ABSTRACT

The quest to build intelligent machines capable of sensing, understanding and acting in their environment presents one of the great scientific challenges of our time. Despite recent advances in artificial intelligence (AI), the realization of robust, autonomous vision systems that understand and interact with the physical world remains elusive. Mathematically, vision requires understanding the relationships among an immense variety of object shapes, each subject to an immense variety of geometric and lighting transformations, leading to an explosion of possible visual scenes. This project aims to break through this barrier by developing a mathematically grounded computational theory of vision that will enable a new class of neural network learning algorithms to parse visual scenes into their constituent objects and transformations, thereby enabling computers to better represent the world around them. The results and computational tools arising from this research will be disseminated to the scientific community and general public through courses, seminars, hackathons, and open-source software contributed to the Geomstats library.

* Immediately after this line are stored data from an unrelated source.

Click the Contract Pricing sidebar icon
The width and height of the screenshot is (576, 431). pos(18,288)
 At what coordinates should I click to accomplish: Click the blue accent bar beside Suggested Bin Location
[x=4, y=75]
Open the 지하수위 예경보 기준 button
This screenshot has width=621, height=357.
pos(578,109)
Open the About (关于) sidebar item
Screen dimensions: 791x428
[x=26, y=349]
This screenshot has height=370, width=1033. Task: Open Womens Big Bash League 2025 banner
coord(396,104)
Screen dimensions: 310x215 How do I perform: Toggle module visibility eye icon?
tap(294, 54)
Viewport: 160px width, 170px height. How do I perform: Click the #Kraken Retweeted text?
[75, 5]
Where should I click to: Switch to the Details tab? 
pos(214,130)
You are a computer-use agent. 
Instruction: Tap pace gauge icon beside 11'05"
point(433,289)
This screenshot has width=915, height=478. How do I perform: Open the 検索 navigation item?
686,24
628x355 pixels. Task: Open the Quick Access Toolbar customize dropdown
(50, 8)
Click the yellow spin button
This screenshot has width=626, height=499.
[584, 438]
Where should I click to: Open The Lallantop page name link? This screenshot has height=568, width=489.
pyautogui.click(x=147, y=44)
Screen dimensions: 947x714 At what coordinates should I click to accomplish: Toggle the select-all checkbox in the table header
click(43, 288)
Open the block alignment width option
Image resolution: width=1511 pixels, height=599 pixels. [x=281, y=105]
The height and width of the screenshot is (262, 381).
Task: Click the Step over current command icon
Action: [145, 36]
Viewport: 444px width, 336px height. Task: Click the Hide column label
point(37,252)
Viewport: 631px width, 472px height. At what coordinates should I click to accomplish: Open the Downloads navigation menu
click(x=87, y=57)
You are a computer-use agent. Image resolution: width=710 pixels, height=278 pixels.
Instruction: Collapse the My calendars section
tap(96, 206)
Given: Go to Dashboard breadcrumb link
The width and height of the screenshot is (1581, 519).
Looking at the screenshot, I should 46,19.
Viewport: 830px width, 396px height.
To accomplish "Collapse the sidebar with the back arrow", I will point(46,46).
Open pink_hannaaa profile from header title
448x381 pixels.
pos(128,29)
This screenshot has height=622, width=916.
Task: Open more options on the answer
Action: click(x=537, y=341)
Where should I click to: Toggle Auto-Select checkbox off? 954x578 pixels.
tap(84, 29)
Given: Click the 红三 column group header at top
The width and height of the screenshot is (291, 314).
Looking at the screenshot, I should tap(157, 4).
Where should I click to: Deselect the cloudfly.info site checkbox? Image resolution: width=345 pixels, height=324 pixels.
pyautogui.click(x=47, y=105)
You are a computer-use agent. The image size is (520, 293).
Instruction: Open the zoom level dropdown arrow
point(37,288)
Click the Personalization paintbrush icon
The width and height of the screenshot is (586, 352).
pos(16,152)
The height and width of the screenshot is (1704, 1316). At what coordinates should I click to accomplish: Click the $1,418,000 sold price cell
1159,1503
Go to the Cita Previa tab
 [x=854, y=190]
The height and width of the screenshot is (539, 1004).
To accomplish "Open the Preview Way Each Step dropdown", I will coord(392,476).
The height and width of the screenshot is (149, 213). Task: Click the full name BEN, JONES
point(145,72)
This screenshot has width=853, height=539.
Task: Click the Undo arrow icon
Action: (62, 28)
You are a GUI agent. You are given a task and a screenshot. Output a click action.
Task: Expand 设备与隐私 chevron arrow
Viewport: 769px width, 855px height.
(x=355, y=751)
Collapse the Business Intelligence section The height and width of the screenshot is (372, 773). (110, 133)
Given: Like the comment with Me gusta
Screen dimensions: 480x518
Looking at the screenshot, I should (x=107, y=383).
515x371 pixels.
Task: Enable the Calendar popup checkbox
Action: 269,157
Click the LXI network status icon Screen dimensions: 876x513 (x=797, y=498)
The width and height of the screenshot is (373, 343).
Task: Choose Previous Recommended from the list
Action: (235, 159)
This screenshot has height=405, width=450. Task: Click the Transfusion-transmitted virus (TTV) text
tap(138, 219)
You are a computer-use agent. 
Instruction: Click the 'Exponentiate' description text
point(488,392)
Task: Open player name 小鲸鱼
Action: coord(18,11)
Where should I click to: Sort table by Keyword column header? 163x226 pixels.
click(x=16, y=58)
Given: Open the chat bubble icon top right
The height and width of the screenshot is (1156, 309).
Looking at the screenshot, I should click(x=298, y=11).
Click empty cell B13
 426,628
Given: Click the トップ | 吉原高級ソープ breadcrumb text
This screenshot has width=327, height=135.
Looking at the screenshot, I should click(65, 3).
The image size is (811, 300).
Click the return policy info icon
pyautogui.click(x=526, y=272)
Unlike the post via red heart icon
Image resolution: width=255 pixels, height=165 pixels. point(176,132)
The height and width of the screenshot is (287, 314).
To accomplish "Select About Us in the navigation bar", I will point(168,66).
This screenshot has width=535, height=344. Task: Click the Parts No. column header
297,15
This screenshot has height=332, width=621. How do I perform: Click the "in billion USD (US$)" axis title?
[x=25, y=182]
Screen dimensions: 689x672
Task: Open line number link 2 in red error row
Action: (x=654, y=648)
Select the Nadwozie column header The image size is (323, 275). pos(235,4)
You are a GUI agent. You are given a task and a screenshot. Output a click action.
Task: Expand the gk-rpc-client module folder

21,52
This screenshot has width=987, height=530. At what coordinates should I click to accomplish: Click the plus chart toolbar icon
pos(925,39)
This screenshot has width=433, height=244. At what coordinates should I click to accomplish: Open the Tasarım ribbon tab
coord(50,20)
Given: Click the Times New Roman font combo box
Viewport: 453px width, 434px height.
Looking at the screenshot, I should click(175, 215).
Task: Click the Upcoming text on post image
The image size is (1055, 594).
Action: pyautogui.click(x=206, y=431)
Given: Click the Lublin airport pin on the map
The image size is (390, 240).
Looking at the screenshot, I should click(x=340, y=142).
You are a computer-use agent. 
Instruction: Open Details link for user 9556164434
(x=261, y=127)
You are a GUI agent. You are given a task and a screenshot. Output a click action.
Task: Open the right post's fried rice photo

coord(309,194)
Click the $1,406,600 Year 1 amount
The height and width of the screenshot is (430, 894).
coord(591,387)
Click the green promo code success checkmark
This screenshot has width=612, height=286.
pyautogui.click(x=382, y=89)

The premise of this project is that the current limitations of AI and computer vision can be addressed with an appropriate mathematical framework, Lie theory, that models the hierarchical structure of natural transformations in the visual world. The investigators will develop generalizations of foundational signal processing transforms through explicit Lie group operations encoded in learnable G-Modules (Group-Modules). These modules directly tackle the combinatoric explosion in vision by factorizing images into shapes and their underlying transformations. Specifically, the team will develop G-modules that learn group-equivariant representations of the transformations contained in natural images (Aim 1), robust representations of shape by collapsing group orbits only with respect to specific transformations (Aim 2), and disentangling of transformation and shape via factorization (Aim 3). The modules are assembled into hierarchical architectures that can learn complex representations of transformations and shapes (Aim 4). Together, these aims provide a new paradigm that grounds existing models of vision and gives a set of guiding principles for the design of future deep learning architectures with enhanced abilities to sense and understand the world.

This award reflects NSF's statutory mission and has been deemed worthy of support through evaluation using the Foundation's intellectual merit and broader impacts review criteria.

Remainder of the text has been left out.